• _WRITTEN PROBLEM_: Can you write out, word for word, the stretch of the material from the line containing "Click the Firefox icon in popup title bar" through its end, leaving the pictures out of your answer?

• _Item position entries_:

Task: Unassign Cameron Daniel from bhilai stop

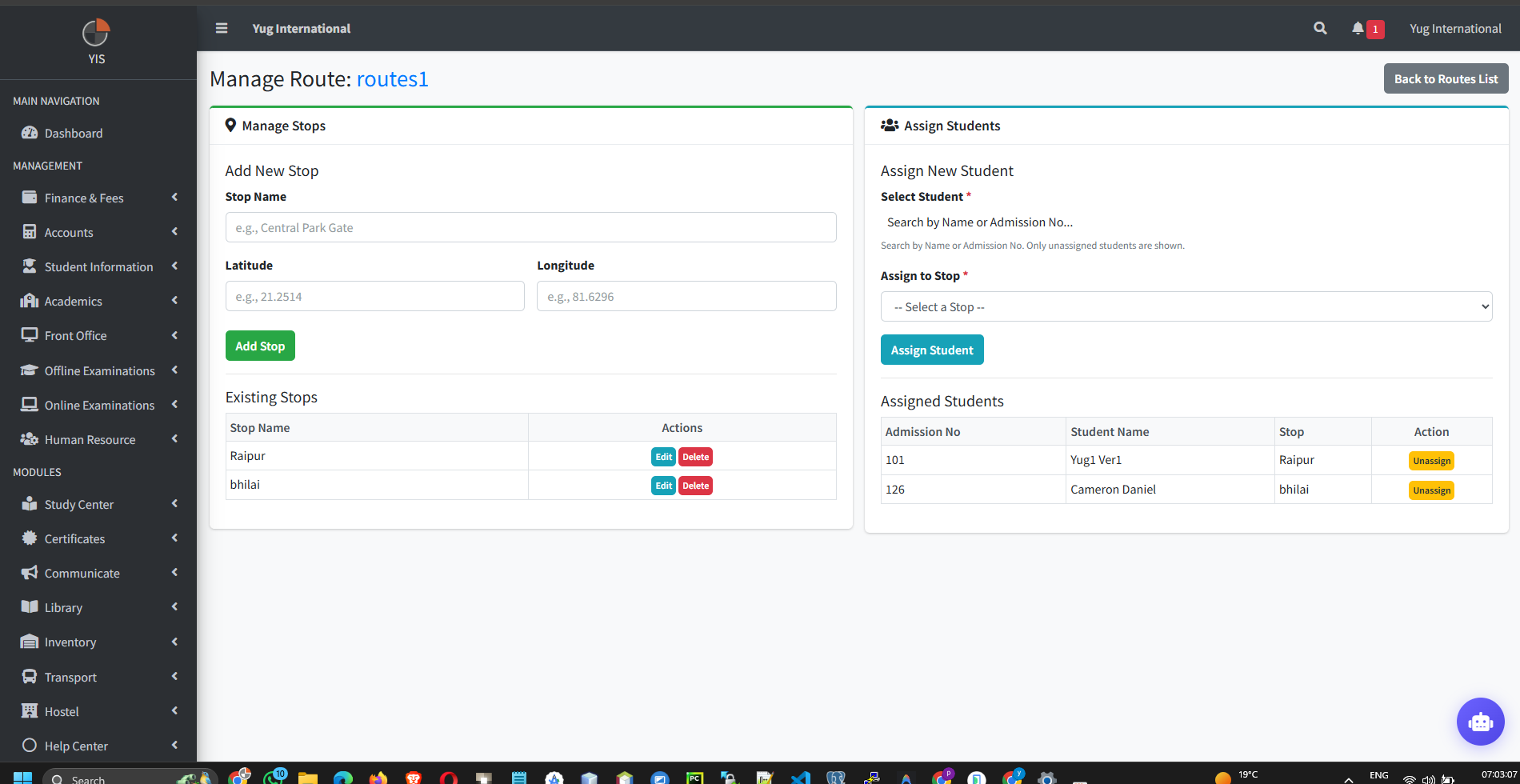Action: [x=1431, y=490]
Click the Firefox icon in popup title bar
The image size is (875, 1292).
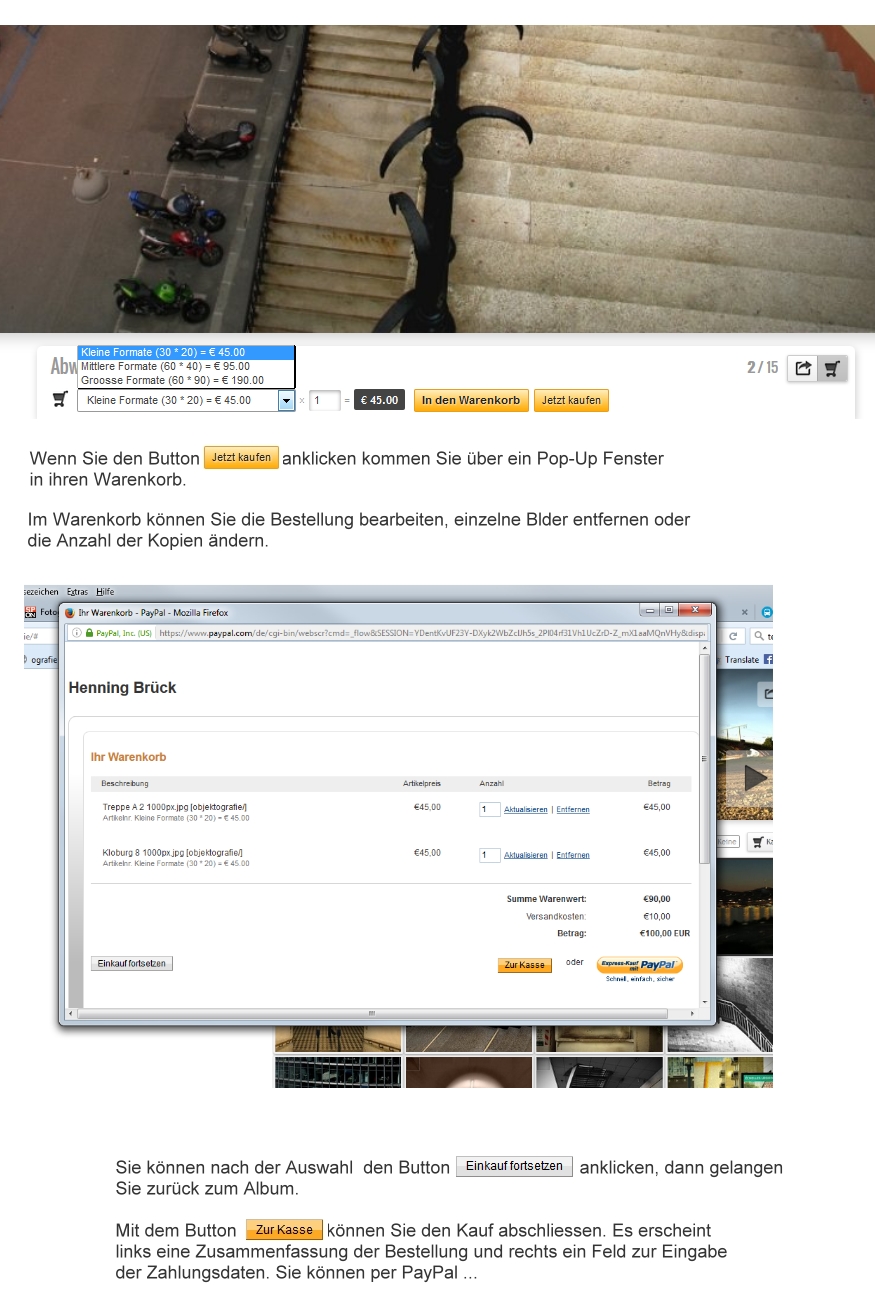[70, 612]
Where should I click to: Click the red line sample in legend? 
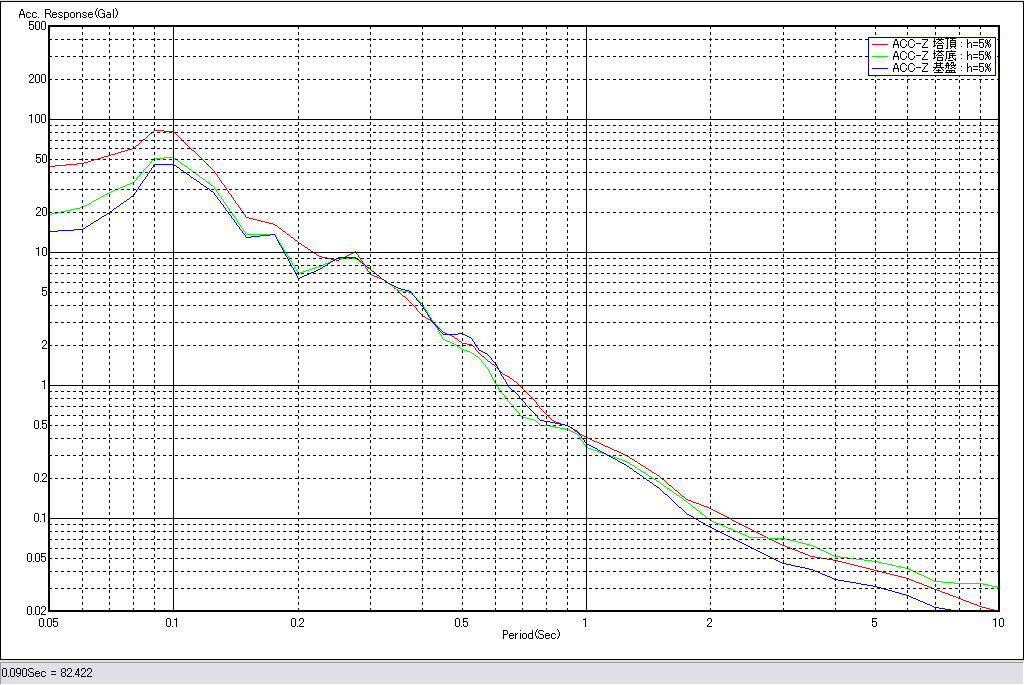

• _WRITTEN REPLY_:
Click the Firefox icon in popup title bar
The image size is (875, 1292).
[70, 612]
Where should I click to: Click the red line sample in legend? 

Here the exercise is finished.